WRITTEN EXERCISE: Rewrite every line of the records from the line containing "Open Diarios Anuales" down to the line containing "coord(132,268)", both included, reproducing the requests as they stand but rescaling each coordinate in the answers by 0.3 and rounding to the nearest whole number, with halves rounded up. Leave all other numbers unchanged and return only those lines.
═════ ENTRIES
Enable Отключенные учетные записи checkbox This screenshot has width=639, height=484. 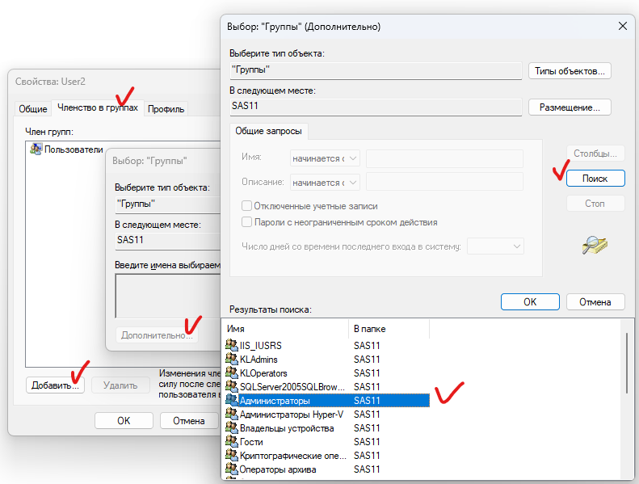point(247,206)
══════════
═════ ENTRIES
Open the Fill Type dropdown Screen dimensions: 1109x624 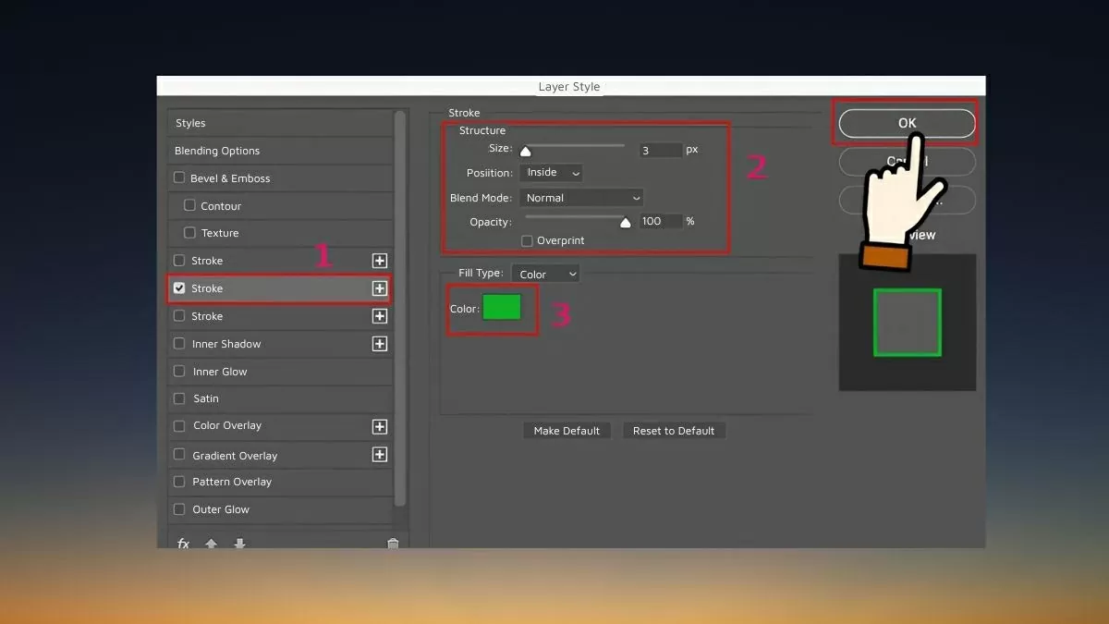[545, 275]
══════════
═════ ENTRIES
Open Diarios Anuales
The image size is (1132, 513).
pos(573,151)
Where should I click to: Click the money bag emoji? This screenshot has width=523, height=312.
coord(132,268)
══════════
WRITTEN REPLY:
Open Diarios Anuales
The image size is (1132, 513).
pos(172,45)
Where should I click to: Click the money bag emoji? This screenshot has width=523, height=312.
coord(40,80)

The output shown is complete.